Voilà un sujet parfait pour un vendredi soir : comment persiste à ce jour l'utopie, née il y a plus de 50 ans dans les institutions financières (et qui affecte maintes autres industries) quand les premiers efforts d'informatisation ouvraient la perspective d'aboutir, un jour, à l'automatisation totale des opérations, puis relancée avec force il y a quelques années avec l'émergence des robots de pilotage de processus (RPA) et maintenant portée par les promesses de l'intelligence artificielle, de préférence « agentique ».

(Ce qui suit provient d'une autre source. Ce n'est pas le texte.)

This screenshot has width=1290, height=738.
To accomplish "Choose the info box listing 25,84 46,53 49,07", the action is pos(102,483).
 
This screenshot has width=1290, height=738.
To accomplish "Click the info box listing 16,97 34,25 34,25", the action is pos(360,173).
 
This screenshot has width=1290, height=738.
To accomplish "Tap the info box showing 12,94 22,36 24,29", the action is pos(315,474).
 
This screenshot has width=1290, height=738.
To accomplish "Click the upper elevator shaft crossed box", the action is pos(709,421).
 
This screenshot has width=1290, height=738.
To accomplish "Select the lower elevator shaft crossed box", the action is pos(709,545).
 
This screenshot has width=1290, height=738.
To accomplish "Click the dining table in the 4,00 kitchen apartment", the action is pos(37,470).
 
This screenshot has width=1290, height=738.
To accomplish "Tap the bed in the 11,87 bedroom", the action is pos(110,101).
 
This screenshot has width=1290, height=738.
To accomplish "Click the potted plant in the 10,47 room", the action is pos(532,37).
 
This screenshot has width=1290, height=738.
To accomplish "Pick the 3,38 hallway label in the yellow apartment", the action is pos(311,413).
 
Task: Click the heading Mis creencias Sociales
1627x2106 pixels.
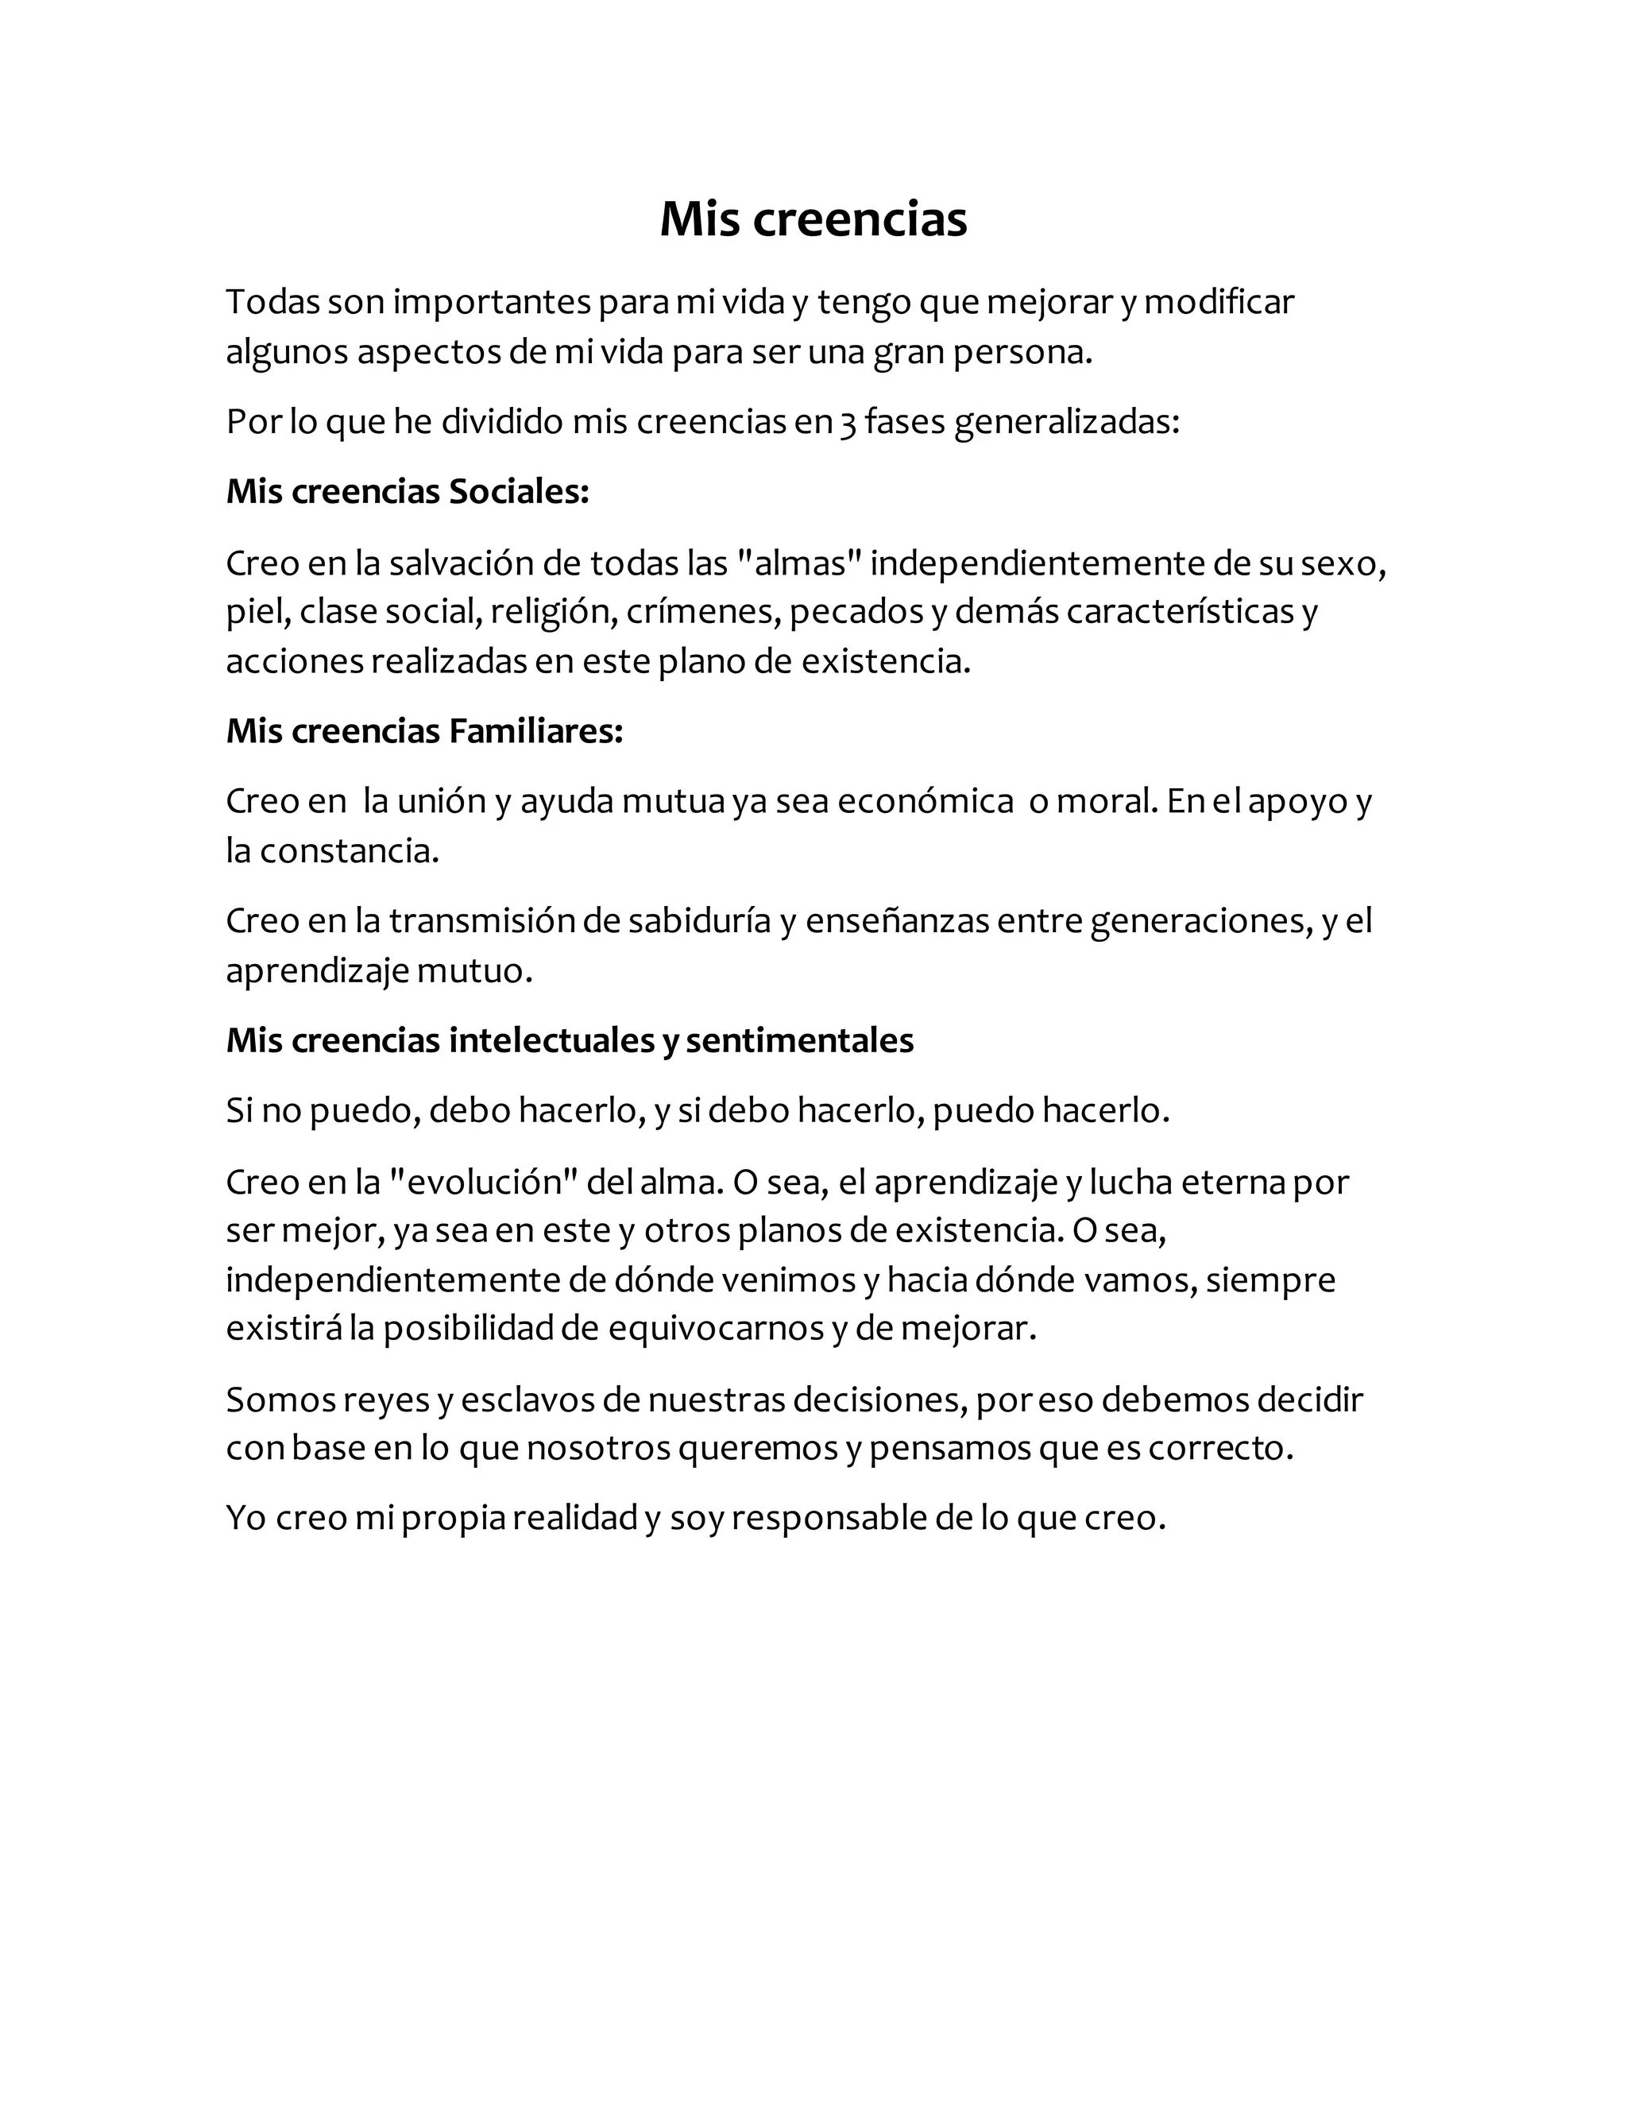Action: tap(407, 492)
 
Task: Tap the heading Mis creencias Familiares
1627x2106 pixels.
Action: tap(424, 731)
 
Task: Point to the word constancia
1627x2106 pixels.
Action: tap(349, 851)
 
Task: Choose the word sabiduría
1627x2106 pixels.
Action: tap(699, 921)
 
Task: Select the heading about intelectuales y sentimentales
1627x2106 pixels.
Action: tap(570, 1040)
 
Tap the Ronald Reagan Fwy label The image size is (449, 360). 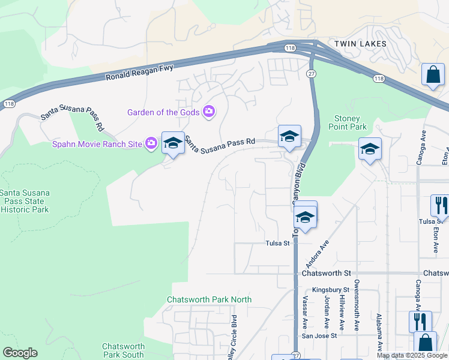click(x=139, y=73)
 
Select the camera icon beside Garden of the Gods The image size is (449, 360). click(x=209, y=112)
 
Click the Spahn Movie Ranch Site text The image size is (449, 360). click(x=97, y=144)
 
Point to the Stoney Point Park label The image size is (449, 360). click(x=350, y=122)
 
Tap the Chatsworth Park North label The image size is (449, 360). click(x=209, y=299)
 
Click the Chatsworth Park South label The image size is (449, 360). click(x=123, y=350)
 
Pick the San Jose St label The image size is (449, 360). click(x=319, y=336)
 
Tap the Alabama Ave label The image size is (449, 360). click(x=379, y=331)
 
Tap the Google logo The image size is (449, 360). click(x=20, y=353)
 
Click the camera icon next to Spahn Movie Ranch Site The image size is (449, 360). click(x=151, y=143)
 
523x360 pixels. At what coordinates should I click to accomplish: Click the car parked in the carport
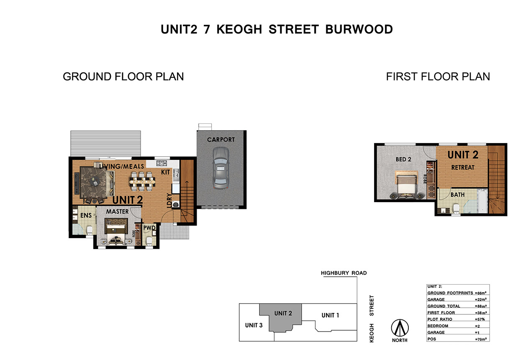(x=220, y=168)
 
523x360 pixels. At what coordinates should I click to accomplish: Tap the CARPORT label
(x=221, y=140)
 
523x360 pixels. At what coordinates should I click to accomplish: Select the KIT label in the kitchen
(x=165, y=172)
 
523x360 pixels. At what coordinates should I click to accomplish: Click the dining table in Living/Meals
(x=142, y=181)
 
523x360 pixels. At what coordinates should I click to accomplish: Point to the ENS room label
(x=86, y=215)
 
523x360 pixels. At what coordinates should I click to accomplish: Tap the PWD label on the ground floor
(x=149, y=228)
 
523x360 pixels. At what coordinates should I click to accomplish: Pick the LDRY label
(x=169, y=201)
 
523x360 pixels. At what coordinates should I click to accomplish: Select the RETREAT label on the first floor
(x=463, y=167)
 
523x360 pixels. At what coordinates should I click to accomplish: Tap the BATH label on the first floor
(x=457, y=195)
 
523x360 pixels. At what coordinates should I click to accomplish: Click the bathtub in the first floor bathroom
(x=482, y=202)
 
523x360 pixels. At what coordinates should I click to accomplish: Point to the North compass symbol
(x=400, y=328)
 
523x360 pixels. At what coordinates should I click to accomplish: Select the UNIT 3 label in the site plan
(x=254, y=325)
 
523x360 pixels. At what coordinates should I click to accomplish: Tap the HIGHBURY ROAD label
(x=344, y=273)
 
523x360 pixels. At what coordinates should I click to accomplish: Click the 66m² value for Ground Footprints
(x=481, y=293)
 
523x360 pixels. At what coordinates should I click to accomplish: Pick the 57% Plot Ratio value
(x=480, y=319)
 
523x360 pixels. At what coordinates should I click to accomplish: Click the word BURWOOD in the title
(x=359, y=29)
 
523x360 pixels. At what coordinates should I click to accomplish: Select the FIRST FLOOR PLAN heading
(x=438, y=77)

La réalité a en effet la tête dure. Passez un peu de temps dans n'importe quelle grande organisation et vous finirez systématiquement par découvrir une multitude de recoins oubliés de la technologie, où les modes de fonctionnement reposent toujours sur des activités manuelles à faible valeur ajoutée, occupant des dizaines de petites mains et qui résistent imperturbablement aux tentatives de transformation. Pourquoi diable l'IA parviendrait-elle mieux à éradiquer ces « anomalies » que ses prédécesseurs ?

Il faudrait analyser les causes des échecs antérieurs pour comprendre que la vision d'origine est irréaliste. L'hétérogénéité des systèmes informatiques impliqués constitue une des principales sources de problèmes (surtout quand une partie d'entre eux repose sur un socle préhistorique), imposant dans de nombreux cas des transmissions de contexte relativement complexes pour lesquelles il n'existe pas les capacités d'intégration nécessaires, si ce n'est par l'intermédiaire d'un cerveau humain.

Techniquement, il est probablement possible de surmonter ces difficultés grâce à des agents intelligents… comme l'auraient également permis les outils (RPA) de la précédente génération. Mais l'équation économique de tels projets n'est souvent pas tenable et elle tend à rester obstinément constante. En effet, si chaque nouvelle solution autorise une mise en œuvre plus simple et plus économique par rapport à ses aînées, ce sont alors les coûts d'exploitation (dette technique comprise) qui se dégradent.

En arrière-plan, ce sont les strates informatiques accumulées au fil des décennies qui limitent la capacité à automatiser la banque (a contrario, une des principales forces des jeunes pousses de la FinTech consiste justement à capitaliser sur des plates-formes à l'état de l'art et cohérentes afin d'optimiser leurs efficacité opérationnelle). À défaut de remplacer les composants obsolètes ou proches de leur fin de vie, il faudra s'accoutumer à conserver des tâches manuelles, irréductibles, dans les processus.